# [Instructions for the task]
In the excerpt on DOE battery funding below, explain why PHEVs have the potential to displace a large amount of gasoline. Use one to three sentences.

# [Excerpt]
-.-.-
More details on EnerDel can be found in this previous post.
The DOE press release for the most recent contract said in part:
On September 25, DOE Assistant Secretary for Electricity Delivery and Energy Reliability Kevin M. Kolevar announced DOE will invest nearly $20 million in PHEV research. Five projects have been selected for negotiation of awards under DOE's collaboration with the United States Advanced Battery Consortium (USABC) for $17.2 million in DOE funding for PCHEV battery development projects. DOE will also provide nearly $2 million to the University of Michigan (U-M) to spearhead a study exploring the future of PHEVs. DOE funding announced today will help advance President Bush's Twenty in Ten Plan, which aims to displace twenty percent of gasoline usage by 2017 through greater use of clean, renewable fuels and increased vehicle efficiency. PHEVs have the potential to displace a large amount of gasoline by delivering up to 40 miles of electric range without recharging - a distance that would include most daily roundtrip commutes.
Companies selected for negotiation of awards include:
- 3M of St. Paul, MN – selected for an award of up to $1.14 million from DOE (total DOE/industry cost share: $ 2.28 million) over two years to screen nickel/manganese/cobalt (NMC) cathode materials through building and testing of small-sized cells;
- A123Systems of Watertown, MA – selected for an award of up to $6.25 million from DOE (total DOE/industry cost share: $12.5 million) over three years for a project to develop batteries based on nanophase iron-phosphate chemistry for 10- and 40-mile range PHEVs;
- Compact Power Inc. of Troy, MI – selected for an award of up to $4.45 million from DOE (total DOE/industry cost share: $12.7 million) over three years to develop batteries for 10-mile range PHEVs using high energy and high power Manganese-spinel;
- EnerDel, Inc. of Indianapolis, IN – selected for an award of up to $1.25 million from DOE (total DOE/industry cost share: $2.5 million) over two years to develop cells for 10- and 40-mile range PHEVs using nano-phase lithium titanate coupled with a high voltage Nickel-Manganese cathode material;
- Johnson Controls – Saft Advanced Power Solutions of Milwaukee, WI – selected for an award of up to $4.1 million from DOE (total DOE/industry cost-share: $8.2 million) over two years to develop batteries using a nickelate/layered chemistry for 10- and 40-mile range PHEVs.
-.-.-
# [Given entries]
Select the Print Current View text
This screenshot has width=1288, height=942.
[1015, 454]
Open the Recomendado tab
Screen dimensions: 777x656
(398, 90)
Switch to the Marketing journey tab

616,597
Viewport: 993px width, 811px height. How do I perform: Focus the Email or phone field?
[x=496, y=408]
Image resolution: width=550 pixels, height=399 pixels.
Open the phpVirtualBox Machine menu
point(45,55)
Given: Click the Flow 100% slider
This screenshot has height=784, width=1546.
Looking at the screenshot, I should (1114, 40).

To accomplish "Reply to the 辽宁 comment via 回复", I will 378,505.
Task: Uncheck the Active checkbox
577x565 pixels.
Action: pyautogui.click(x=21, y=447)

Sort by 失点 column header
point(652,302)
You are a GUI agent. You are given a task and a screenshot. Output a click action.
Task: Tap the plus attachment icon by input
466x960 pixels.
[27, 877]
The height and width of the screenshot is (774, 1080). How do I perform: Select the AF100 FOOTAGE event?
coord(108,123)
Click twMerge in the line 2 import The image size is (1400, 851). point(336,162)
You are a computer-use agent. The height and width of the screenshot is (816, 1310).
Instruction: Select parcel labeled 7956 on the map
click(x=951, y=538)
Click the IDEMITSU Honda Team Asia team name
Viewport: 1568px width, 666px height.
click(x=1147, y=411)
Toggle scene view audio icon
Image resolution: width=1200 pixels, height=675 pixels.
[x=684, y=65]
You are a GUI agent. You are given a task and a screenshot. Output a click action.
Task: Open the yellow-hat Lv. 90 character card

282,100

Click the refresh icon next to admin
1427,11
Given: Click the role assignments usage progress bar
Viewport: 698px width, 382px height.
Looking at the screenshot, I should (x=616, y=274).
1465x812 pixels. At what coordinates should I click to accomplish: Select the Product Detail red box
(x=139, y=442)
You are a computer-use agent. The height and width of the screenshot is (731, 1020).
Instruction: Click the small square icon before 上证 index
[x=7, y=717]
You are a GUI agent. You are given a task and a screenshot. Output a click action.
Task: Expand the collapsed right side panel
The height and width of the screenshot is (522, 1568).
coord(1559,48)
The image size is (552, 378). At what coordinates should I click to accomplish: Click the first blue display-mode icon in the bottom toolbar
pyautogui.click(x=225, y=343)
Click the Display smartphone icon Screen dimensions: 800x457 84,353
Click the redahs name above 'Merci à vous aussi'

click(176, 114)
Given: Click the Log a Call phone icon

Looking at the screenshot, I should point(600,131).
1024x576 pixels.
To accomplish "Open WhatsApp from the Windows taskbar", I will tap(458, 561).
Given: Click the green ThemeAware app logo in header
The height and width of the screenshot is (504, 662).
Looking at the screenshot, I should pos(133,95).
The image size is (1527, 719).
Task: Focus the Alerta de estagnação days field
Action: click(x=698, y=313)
-.-.-
# [Task result]
PHEVs can deliver up to 40 miles of electric range without recharging. That distance would cover most daily roundtrip commutes, so much of everyday driving could be done without gasoline.